L’ensemble des tests, échelles et évaluations psychométriques, ne sont donc que des « commodités professionnelles » venant enrichir, appuyer et agrémenter la réflexion clinique. Elles restent donc un moyen et non une finalité en soi, dans lequel le patient doit garder sa place d’acteur principal.

Etre un tiers pour l’autre… Le tiercéisation en institution

Travailler en institution psychiatrique requiert une certaine forme d’identification au patient, que l’on peut appeler empathie, accordage, partage d’affect… Or « si l’identification est inévitable, comment s’identifier sans se confondre ? (…) Comment sentir avec sans épouser la pathologie ? » (R. Roussillon, 2004, p. 70-71). Ou à l’inverse comment ne pas chercher une position de repli, où l’identification serait évitée au profit de la différenciation outrancière entre patients et soignants ?

L’identification semble être le point essentiel sur lequel toutes les déshérences psychiques deviennent possibles sur la scène de l’institution tant pour les soignants que pour les patients : la confusion identitaire, la détresse psychique ou au contraire l’indifférence et le cloisonnement.
C’est sans doute le travail en lien et en équipe, c’est-à-dire lorsque chacun des acteurs du soin devient un tiers pour l’autre, qui constitue une des voies possibles pour sortir de l’impasse. « Retrouver le contact empathique avec des états extrêmes (des patients), y être accompagné par la présence d’un autre capable de partager au moins en partie ces états, être ainsi moins seul et moins exclu de l’humanité par la nature même de ces états » (R. Roussillon, 2004, p. 73).

▶ DONNÉES EXTRAITES:
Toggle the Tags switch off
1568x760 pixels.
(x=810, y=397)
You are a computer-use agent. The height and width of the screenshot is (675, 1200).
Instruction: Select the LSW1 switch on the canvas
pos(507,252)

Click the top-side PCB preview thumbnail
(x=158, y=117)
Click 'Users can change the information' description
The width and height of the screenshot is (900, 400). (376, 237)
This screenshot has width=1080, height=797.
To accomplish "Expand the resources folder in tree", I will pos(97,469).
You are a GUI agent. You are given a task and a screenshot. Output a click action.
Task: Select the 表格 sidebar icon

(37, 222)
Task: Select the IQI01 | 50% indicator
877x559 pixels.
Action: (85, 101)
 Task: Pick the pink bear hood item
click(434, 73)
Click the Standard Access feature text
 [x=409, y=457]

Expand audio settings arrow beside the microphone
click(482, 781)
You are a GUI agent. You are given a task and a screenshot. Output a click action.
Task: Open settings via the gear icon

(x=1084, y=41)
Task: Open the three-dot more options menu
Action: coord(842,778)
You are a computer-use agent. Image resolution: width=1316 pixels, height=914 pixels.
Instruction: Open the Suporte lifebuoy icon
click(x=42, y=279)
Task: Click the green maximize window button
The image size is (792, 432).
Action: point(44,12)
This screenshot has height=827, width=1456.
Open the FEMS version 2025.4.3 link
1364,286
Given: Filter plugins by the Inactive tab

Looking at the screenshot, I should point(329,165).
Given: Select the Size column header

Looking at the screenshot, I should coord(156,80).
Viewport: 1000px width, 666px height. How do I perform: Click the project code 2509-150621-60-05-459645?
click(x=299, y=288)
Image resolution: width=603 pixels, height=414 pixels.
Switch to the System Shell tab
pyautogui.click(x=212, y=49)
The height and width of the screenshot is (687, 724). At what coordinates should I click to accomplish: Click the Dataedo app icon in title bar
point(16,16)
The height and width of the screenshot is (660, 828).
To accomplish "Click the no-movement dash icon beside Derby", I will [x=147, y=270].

▶ EXERCICE 1:
D'après le texte fourni, quelle place le patient doit-il garder dans l'usage des tests et évaluations psychométriques ?
▶ EXERCICE 2:
Recopiez fidèlement le passage du texte fourni qui s'ouvre sur les mots contenant « L’identification semble être » et s'achève sur « 2004, p. 73). ».

▶ RÉPONSE 1:
Le patient doit garder sa place d'acteur principal.

▶ RÉPONSE 2:
L’identification semble être le point essentiel sur lequel toutes les déshérences psychiques deviennent possibles sur la scène de l’institution tant pour les soignants que pour les patients : la confusion identitaire, la détresse psychique ou au contraire l’indifférence et le cloisonnement.
C’est sans doute le travail en lien et en équipe, c’est-à-dire lorsque chacun des acteurs du soin devient un tiers pour l’autre, qui constitue une des voies possibles pour sortir de l’impasse. « Retrouver le contact empathique avec des états extrêmes (des patients), y être accompagné par la présence d’un autre capable de partager au moins en partie ces états, être ainsi moins seul et moins exclu de l’humanité par la nature même de ces états » (R. Roussillon, 2004, p. 73).